О, если б боги меня поселили на ебе,
И в небесах без тебя не захотел бы я жить!
Море меж нами…»
– Наш мальчик грустит, – перешёптывались озабоченные родители.
– По своей милашке, – пояснил Сострат. – Молодой господин привязчив, как телёнок. Нашёл замужнюю вертихвостку и закрутил с ней. Долго ли до беды? Оженить его надо.
– О том все мои думы, – оживилась матушка. – Да ведь ему трудно угодить…
– Сам Пудент согласен отдать за нашего свою дочку, – сообщил батюшка, – но хочет, чтобы молодые сами сговорились. Почтенное семейство, одной земли сколько. Приданое дадут богатое. Надо нашего уговаривать . – Матушка пообещала сделать всё, что сможет.
Молодой человек не подозревал, как сильно озабочены родители. Разомлев от полуденной жары, он дремал под развесистым платаном, прислушиваясь к шелесту листвы.
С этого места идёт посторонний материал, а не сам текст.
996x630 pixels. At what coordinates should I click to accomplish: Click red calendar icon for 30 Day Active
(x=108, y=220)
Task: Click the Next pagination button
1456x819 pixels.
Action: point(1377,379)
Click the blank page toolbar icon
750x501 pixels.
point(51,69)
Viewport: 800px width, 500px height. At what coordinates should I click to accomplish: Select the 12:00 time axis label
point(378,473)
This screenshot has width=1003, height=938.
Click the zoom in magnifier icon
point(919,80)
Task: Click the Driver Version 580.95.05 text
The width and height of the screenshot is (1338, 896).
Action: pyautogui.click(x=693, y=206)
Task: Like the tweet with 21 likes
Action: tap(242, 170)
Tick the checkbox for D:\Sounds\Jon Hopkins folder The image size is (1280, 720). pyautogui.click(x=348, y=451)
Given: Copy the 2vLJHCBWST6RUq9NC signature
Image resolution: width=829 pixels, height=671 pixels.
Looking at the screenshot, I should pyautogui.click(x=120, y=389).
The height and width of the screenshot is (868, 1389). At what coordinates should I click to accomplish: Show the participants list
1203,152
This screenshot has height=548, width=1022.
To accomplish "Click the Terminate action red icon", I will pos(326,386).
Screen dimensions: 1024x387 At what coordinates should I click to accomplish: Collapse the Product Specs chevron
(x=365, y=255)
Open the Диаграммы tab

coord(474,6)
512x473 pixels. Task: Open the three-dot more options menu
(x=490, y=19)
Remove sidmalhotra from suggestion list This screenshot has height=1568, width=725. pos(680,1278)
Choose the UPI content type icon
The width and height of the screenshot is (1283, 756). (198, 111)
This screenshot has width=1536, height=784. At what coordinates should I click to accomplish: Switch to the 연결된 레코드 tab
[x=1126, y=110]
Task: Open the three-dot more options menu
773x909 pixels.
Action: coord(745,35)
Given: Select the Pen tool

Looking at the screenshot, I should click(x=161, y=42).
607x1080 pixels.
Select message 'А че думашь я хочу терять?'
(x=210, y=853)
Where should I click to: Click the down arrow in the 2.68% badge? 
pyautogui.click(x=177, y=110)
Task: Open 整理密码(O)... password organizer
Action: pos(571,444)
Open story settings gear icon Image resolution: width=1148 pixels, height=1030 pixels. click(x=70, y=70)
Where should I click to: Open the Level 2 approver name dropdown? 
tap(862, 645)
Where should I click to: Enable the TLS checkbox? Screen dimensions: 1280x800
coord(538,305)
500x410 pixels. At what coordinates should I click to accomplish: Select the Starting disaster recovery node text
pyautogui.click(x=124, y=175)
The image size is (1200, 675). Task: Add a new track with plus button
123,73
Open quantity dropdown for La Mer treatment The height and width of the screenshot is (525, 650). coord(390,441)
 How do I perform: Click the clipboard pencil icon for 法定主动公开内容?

Ему перевалило за двадцать… Значит, время любовных стишков миновало. Так почему промедление? Пора приниматься за что-то значительное, попробовать сравняться с Эврипидом . И ему тотчас представилась Трагедия в плаще до земли, с грозно нахмуренными бровями из-под всклокоченных косм. Вот она приближается широкими шагами, властно говорит:
– Когда же ты перестанешь унижать своё дарование всяким вздором и вспомнишь обо мне?. На тебя уже указывают пальцем: вот тот, кого сжигает страстью жестокий Амур. Или ты действительно не можешь совладать с собой? Довольно терять время. Элегия – прелестная, беспечная девушка с узлом благовонных кудрей возражает:
– Пусть радует нас, о любви возвещая. Ведь без его песен Венера была бы грубовата.
– Избранный мною предмет – по дарованиям моим, – поддакивает юноша, и Элегия,
смеясь, возлагает на голову своего поэта венок и увлекает за собой. Трагедия с силой хватает его за другую руку, и они тянут поэта в разные стороны…
Очарованный пленительной картиной, нарисованной его воображением, Назон обрадовано решил описать её в стихах и сделать прологом к своей будущей трагедии «Медея». Он поспешил домой.
Родители только что закончили совещаться о его участи и встретили сына полные решимости.
– Мы задумали тебя снова женить, сынок, – нежно улыбнулась мать.
– А? Да-да, – заторопился он мимо.
– Невеста для тебя уже просватана, – строго возвестил отец.
– Очень хорошо, – кивнул юноша.
Родители удивлённо переглянулись. Он спешил к себе записать только что сочинённую сцену.
Невеста, подобранная Назону родителями, оказалась совсем зелёной девочкой лет двенадцати. – У неё на уме, поди, одни куклы, – сказал жених отцу.